[comp.std.internat] What kinds of things would you want in the GNU OS?

domo@riddle.UUCP (Dominic Dunlop) (06/22/89)

In article <205@marvin.moncam.co.uk> paul@moncam.co.uk (Paul Hudson) writes:
>In article <20037@adm.BRL.MIL>, dsill@relay.nswc.navy.mil writes:
>> >From: Peter da Silva <peter@ficc.uu.net>
>> >... Any sort of fancy new command option scheme [will never fly in Japan].
>
>> Why not?  And why are we suddenly so concerned about internationalization?
>
>Becuase not all users of a future GNU OS will live in ths US, or use English
>as their first language.

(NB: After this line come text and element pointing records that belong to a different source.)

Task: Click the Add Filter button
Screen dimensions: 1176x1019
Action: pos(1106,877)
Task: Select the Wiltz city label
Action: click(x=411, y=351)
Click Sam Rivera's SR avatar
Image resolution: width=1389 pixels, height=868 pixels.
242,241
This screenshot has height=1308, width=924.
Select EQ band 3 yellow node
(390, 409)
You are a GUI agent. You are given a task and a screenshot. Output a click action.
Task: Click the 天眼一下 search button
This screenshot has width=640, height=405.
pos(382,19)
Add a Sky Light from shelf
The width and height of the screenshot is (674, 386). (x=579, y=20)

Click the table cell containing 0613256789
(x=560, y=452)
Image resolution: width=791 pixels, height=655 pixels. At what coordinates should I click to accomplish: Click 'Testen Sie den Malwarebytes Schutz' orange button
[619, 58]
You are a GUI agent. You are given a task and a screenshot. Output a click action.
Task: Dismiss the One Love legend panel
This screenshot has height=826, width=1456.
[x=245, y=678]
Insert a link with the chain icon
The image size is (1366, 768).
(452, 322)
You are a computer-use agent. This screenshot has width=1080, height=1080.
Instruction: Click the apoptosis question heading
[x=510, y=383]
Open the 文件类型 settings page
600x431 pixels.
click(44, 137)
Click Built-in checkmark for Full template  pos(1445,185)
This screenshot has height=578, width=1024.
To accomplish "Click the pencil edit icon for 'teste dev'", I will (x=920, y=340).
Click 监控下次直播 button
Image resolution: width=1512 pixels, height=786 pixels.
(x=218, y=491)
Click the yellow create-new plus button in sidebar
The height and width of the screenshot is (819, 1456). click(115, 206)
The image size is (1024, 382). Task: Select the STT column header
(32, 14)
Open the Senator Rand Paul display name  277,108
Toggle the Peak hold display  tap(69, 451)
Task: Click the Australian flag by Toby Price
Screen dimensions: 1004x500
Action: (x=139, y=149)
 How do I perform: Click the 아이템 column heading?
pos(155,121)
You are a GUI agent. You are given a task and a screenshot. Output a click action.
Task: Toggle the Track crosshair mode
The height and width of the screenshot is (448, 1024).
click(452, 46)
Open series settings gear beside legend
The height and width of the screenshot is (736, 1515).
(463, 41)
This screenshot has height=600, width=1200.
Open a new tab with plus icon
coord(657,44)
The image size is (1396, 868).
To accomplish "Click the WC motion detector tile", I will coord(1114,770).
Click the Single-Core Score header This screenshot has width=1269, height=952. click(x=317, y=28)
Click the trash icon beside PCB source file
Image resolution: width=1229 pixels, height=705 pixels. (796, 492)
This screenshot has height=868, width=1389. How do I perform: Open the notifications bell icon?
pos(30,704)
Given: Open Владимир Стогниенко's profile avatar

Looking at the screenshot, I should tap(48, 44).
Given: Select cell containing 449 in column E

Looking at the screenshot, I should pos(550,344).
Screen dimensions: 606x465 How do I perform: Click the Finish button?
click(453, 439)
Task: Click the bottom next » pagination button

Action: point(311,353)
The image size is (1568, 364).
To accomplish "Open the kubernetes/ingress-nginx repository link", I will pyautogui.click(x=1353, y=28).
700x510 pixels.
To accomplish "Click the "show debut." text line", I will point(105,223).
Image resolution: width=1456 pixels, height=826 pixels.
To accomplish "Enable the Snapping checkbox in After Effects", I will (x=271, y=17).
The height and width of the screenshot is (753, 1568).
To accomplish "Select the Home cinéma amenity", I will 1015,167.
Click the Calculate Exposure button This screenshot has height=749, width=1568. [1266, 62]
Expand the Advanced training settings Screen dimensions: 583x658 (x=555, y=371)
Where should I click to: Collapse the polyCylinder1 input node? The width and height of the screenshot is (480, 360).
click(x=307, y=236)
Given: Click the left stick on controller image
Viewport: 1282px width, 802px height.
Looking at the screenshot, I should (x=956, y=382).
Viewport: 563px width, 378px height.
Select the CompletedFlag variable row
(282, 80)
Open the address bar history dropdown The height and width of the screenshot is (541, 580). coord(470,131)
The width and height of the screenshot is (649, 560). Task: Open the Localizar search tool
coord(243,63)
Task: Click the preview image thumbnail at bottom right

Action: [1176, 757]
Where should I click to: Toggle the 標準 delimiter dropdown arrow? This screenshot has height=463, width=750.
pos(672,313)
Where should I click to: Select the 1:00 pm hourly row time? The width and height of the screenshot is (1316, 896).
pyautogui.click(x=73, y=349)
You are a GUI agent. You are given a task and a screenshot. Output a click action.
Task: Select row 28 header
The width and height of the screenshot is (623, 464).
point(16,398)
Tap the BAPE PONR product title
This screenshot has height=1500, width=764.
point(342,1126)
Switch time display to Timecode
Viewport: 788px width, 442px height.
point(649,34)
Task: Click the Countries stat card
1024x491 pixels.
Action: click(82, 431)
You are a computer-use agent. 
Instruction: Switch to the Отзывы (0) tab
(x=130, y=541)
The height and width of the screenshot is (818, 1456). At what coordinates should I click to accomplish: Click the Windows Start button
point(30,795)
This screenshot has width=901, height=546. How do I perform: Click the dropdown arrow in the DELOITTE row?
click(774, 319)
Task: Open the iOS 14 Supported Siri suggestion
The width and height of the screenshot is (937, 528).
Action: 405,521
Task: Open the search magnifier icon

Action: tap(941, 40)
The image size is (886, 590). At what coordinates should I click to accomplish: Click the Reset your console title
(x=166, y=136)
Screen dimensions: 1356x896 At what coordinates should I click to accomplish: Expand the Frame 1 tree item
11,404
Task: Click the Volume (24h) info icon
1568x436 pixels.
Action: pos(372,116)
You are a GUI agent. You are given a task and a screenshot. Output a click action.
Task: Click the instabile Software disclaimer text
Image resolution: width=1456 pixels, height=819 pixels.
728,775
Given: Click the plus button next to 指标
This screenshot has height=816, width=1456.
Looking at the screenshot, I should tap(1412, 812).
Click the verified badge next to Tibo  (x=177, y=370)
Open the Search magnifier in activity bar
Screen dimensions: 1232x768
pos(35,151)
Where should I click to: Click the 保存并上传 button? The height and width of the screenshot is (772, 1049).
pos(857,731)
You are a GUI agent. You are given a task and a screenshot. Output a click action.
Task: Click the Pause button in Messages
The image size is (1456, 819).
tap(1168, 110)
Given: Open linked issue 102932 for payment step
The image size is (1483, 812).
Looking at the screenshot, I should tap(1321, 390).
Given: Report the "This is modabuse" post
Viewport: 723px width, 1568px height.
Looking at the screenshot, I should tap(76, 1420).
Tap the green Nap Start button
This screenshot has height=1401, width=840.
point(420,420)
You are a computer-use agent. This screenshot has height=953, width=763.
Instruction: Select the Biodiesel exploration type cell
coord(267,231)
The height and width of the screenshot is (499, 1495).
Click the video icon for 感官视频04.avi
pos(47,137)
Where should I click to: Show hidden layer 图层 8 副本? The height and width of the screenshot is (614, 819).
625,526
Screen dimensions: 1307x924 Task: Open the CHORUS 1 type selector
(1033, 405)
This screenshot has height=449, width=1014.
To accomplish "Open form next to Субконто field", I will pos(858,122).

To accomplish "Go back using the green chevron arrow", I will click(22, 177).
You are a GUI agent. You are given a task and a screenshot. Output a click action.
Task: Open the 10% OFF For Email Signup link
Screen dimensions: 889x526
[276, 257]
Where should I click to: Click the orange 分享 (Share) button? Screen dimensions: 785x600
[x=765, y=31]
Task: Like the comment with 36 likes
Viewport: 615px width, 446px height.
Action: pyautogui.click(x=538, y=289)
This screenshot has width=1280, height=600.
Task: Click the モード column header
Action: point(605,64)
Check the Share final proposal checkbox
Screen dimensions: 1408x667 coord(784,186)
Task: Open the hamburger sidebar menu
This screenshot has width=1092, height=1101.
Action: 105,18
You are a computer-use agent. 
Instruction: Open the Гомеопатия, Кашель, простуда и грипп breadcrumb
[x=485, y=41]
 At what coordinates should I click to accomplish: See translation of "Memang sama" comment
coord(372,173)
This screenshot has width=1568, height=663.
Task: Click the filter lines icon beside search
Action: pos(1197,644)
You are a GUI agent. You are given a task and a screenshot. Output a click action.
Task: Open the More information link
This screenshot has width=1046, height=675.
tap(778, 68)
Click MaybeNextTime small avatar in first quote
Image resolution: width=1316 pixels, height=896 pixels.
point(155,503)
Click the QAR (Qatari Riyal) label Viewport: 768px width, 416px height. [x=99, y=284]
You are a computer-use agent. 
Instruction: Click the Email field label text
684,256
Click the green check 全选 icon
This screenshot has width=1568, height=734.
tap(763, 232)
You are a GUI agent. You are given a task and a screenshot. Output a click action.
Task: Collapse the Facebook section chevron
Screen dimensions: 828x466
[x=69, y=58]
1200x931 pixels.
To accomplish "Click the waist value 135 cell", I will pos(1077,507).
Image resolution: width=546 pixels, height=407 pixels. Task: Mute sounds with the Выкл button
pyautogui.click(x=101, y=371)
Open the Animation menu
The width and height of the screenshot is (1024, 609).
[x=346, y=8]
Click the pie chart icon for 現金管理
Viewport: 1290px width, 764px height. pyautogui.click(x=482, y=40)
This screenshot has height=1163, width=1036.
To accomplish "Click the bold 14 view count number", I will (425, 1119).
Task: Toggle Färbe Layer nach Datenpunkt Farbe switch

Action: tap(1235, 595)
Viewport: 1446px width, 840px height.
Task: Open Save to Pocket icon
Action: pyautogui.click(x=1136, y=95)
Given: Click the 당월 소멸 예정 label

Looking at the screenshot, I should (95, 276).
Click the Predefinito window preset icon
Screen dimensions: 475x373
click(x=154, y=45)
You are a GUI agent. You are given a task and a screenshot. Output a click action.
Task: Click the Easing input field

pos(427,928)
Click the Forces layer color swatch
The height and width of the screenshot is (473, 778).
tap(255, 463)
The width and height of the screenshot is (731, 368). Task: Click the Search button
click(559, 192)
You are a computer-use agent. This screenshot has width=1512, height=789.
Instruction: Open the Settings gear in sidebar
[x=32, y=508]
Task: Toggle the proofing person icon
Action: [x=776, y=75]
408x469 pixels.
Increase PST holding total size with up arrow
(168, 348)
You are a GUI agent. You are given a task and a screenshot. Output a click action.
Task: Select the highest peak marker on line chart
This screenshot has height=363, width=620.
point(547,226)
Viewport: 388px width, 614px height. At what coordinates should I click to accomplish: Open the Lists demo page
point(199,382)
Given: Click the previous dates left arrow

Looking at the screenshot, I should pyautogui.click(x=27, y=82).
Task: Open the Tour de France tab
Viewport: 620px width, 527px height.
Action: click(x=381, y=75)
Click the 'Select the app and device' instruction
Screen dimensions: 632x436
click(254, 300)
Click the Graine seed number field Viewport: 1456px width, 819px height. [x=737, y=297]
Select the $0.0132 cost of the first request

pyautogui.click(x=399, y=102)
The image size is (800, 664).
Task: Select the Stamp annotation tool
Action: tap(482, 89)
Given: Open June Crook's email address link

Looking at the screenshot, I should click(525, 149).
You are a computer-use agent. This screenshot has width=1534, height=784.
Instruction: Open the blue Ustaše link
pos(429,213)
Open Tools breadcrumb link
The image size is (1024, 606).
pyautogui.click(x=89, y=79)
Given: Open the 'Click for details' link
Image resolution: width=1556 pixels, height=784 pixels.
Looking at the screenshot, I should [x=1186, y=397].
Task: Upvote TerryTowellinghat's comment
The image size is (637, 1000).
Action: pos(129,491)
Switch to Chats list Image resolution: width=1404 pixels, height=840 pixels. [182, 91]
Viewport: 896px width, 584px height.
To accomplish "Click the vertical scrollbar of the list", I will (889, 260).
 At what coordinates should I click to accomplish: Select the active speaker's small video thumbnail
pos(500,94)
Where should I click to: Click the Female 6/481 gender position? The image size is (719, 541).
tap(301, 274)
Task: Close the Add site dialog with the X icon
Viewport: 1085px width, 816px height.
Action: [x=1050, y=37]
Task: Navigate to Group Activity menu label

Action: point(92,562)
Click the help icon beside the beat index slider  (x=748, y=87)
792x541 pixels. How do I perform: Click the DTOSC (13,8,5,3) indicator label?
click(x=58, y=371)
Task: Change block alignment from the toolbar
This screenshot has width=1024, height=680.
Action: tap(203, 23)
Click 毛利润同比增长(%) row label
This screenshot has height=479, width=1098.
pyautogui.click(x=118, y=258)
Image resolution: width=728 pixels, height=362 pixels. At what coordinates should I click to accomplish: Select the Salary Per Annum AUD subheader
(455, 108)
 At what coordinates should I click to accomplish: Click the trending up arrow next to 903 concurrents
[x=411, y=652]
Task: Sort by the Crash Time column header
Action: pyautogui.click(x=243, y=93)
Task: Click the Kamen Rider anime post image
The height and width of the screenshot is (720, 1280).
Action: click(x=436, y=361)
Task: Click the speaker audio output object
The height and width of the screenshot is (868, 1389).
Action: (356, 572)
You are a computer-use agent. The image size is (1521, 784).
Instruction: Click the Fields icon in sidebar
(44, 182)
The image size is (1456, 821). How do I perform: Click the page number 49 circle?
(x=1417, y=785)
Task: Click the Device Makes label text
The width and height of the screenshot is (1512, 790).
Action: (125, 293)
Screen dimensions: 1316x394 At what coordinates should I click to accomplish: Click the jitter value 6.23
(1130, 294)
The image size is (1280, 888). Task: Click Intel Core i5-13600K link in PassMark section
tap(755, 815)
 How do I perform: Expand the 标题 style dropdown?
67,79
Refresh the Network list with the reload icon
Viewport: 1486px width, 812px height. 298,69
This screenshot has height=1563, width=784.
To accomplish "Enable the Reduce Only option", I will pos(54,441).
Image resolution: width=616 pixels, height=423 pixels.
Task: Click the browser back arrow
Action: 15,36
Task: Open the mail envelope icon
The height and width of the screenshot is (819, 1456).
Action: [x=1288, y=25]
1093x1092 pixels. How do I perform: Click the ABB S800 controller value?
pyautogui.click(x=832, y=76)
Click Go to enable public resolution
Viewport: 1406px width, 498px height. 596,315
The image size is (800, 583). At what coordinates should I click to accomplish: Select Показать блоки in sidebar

Stop being so parochial. 

Yes.  I guess a product of the Free Software Foundation's not going to do
too much to fix the trade imbalance between the US and Japan, even if it
can handle Japanese characters...
>
>Since we have a chance to remove some of the stupid retrictions in the
>existing stuff, let's do so. 8bit characters everywhere. Locale-specific
>messages. Why not? Properly done it shold have little impact on what the US
>version will be like, so you shouldn't mind.

Agreed, except that eight-bit cleanliness on its own is not likely to be
sufficient in the long term: ISO is, believe it or not, working on a
``multi-octet coded character set'' (draft international standard 10646),
which is 32 bits wide (although they've only worked out what to do with 24
of them so far).  Reading it, it seems that the cleanest way to implement
anything which processes data (as opposed to communicating or storing data)
is to have a module which delivers a constant-width 32-bit version to its
input.  This allows transmission and storage to use more compact forms
laced with nasty things like shift sequences, while hiding these details
from most programs.  Thirty-two bit cleanliness, anyone?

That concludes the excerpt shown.